Review of Shifty

Shifty (2008)
10/10
A Genuinely Solid View of the Drug Life in Ordinary Places
16 August 2012
This little gritty film, written and directed by Eran Creevy, is being cleverly marketed for release in the US by Breaking Glass Pictures as a prescription form for drugs and nothing could be more appropriate for a film that examines the intricate manner drugs such as cocaine, crack, etc have on little sectors of England: here, instead of London, the story is set in a seedy East London/Essex border country where drugs seem to affect everyone in one way or the other.

A bright, well-schooled Muslim lad named Shifty (Riz Ahmed, in a very fine performance) who lives with his straight mature brother Rez (Nitin Ganatra) who only tries to keep his Muslim family together. Shifty is a young crack cocaine dealer with a regular clientèle - a addicted building site worker Trevor (Jay Simpson) married to a disillusioned wife (who thought he had given up drugs) with three kids, a crack smoking old lady Valerie (Francesca Annis) in her familiar looking flat, framed photograph of a daughter, grand daughter on the mantle. etc. Shifty sees his life quickly spiral out of control when his best friend Chris (Daniel Mays) returns home after an absence of several years due to a dark secret that we only learn about at film's end. Stalked by a customer desperate to score at all costs, and with his family about to turn their back on him for good, Shifty must out-run and out-smart a rival drug dealer Glen (Jason Flemyng) intent on setting him up for a big fall.
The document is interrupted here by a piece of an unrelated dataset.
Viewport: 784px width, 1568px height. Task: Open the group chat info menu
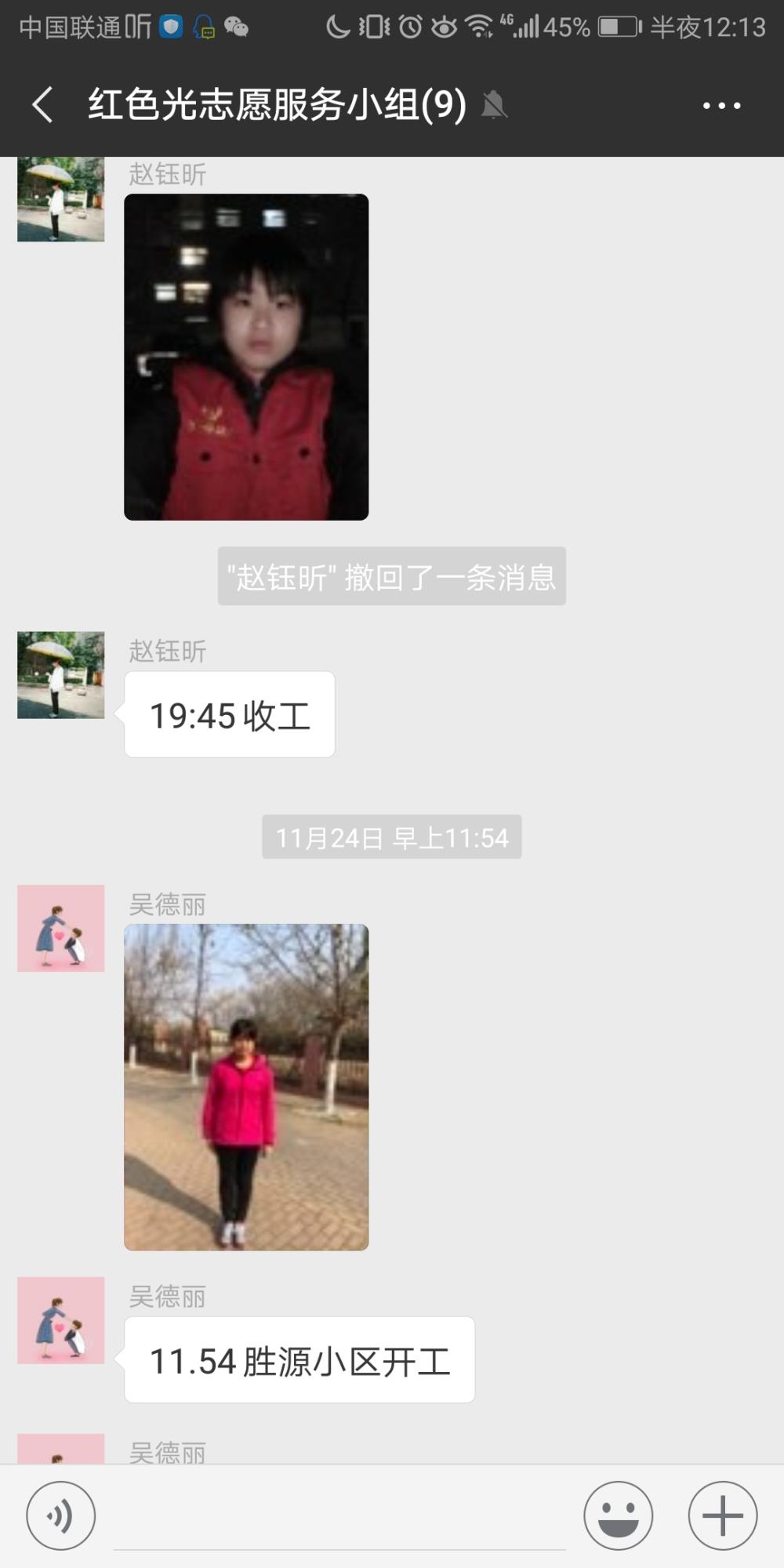tap(721, 105)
As his long time friend Chris, confronts the dark past he left behind him (nightmares abound!), Shifty is forced to face up to the violent future he's hurtling towards. And oddly it is the presence of Chris that finally, after years of remorse over a bad decision, is there for Shifty.
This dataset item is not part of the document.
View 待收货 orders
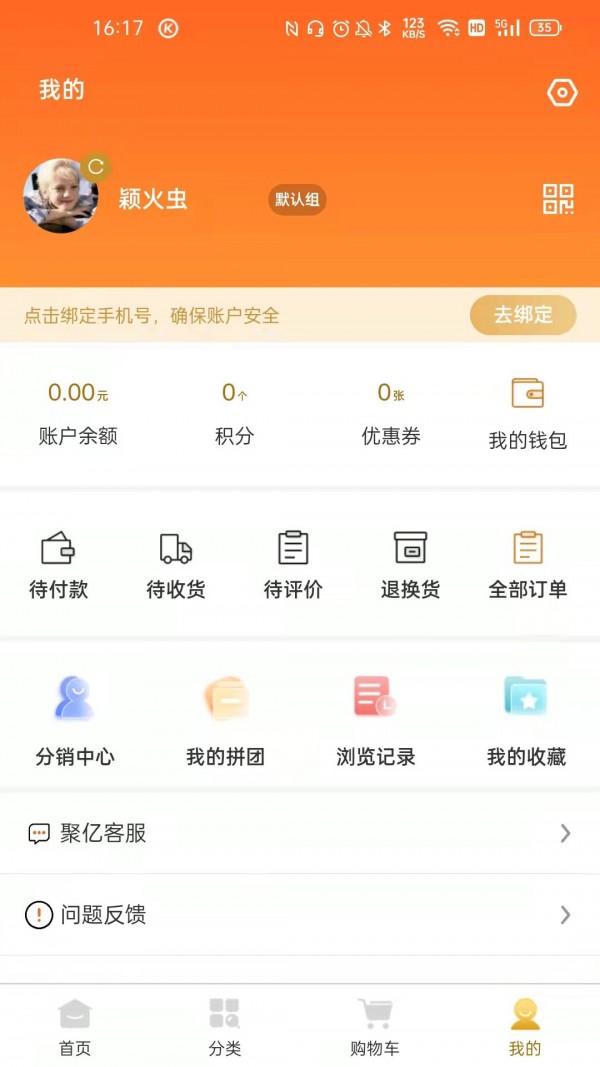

Much of what makes this little film work so well is the writer/director's decision to make this a series of character studies than a series of mayhem scenes. Yes, there are brutal scenes that represent the drug world as it functions on all levels, but in the final analysis it is the story of the people reacting to the drug culture - dealers, family, druggies, victims, friends, and children of all these. It is a very potent little film. The only disadvantage is that there (at this time) are no subtitles, and the various forms of English accents are at times not understandable. This is a powerful little film that delves more deeply than other films about the drug culture and its impact on society.